Passage provided
# How to HDR with D5100



## kanzaz

Hey Guys,

I've got a d5100 and im pretty much a noob. I want to take some HDR shots and have got a couple of questions.

1. When should i be taking HDR, does there have to be a big contrast in light? Or can it be in the garden with the sky etc.
2. The d5100 has an inbuilt HDR function is this any good? And do you set the controls or is it fully automatic?
3. Can you do manual HDR and process in photmatix, and if so how specifically for this camera.
4. If i'm doing it manually which mode should i do it in, and how do i configure the different shots to be taken.

Thanks!


----------



## jake337

Many ways to skin a cat.  You can bracket shots anywhere you like but I like to first look for a scene which luminescence is to great to be captured in a single exposure.  So what this means is that you have a scene in front of you that is very bright and dark at the same time.  Like take an exposure out your window on a bright day while dim indoors.  

I'm not sure if your cameras HDR function is AEB(auto exposure bracketing) or something else. AEB will take a series of exposures at different shutterspeeds.

You can also manually do this.  Set your camera to manual.  Meter your highlights, meter your darkest areas and meter your midtones.  Then, using a tripod, take 3 or more exposures using th e shutterspeeds you metered.  Next combine them using your software of choice.

Dataset entries

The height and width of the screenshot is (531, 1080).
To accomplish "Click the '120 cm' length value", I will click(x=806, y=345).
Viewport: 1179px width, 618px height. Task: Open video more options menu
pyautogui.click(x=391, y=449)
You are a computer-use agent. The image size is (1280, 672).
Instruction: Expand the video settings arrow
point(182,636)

--

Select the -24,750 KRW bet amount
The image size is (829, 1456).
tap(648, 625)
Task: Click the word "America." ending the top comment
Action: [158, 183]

To be done
• a. In the HDR thread, what does jake337 say it means when a scene's luminescence is too great to capture in a single exposure? Answer in one to three sentences.
• b. Scale the rows from the line containing "The height and" through the line containing "point(182,636)". Write those lines out again, requests included, and multiply every coordinate in the answers by 1.05, rounding to whole numbers with halves rounded up.
The rows have nothing to do with the HDR forum thread.

Per-task answers
• a. It means the scene in front of you is very bright and very dark at the same time. His example is shooting out a window on a bright day while the room indoors is dim.

• b.
The height and width of the screenshot is (531, 1080).
To accomplish "Click the '120 cm' length value", I will click(x=846, y=362).
Viewport: 1179px width, 618px height. Task: Open video more options menu
pyautogui.click(x=411, y=471)
You are a computer-use agent. The image size is (1280, 672).
Instruction: Expand the video settings arrow
point(191,668)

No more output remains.